==== Data supplied

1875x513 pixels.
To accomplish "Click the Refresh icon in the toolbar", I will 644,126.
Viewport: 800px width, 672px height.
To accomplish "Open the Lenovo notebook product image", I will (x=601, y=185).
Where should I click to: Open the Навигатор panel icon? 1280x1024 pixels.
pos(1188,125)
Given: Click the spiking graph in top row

========
==== Data supplied

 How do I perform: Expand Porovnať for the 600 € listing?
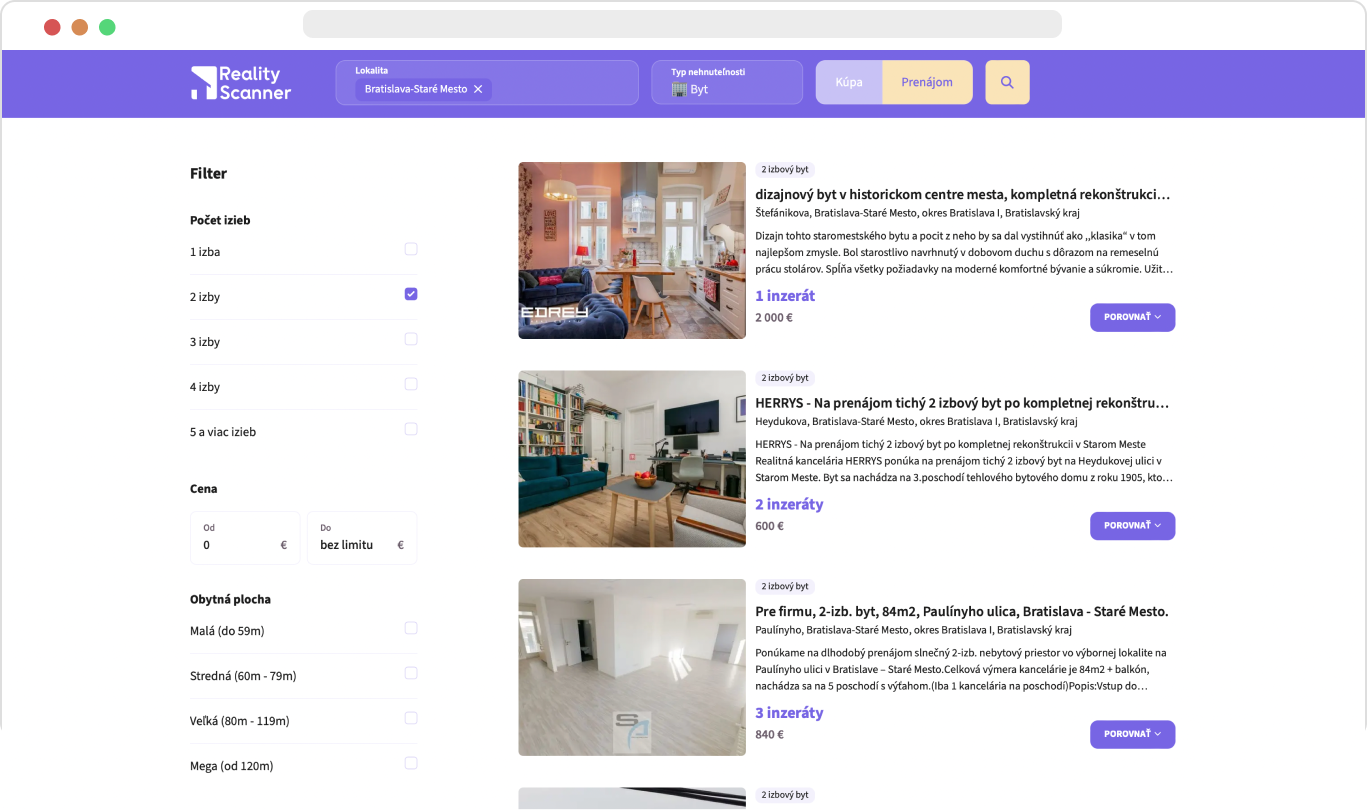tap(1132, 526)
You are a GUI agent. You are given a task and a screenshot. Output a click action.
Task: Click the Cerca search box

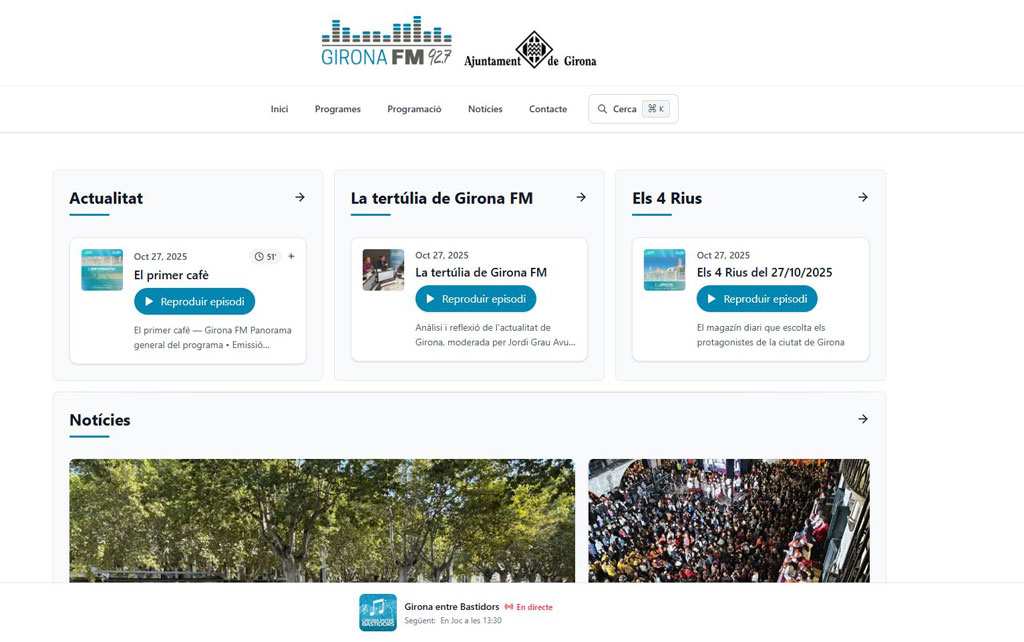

========

Look above for the line with "1875x513 pixels." and the line with "Given: Click the spiking graph in top row"; transcribe both and all lines in between, exactly, and nothing else.

Task solution:
1875x513 pixels.
To accomplish "Click the Refresh icon in the toolbar", I will 644,126.
Viewport: 800px width, 672px height.
To accomplish "Open the Lenovo notebook product image", I will (x=601, y=185).
Where should I click to: Open the Навигатор panel icon? 1280x1024 pixels.
pos(1188,125)
Given: Click the spiking graph in top row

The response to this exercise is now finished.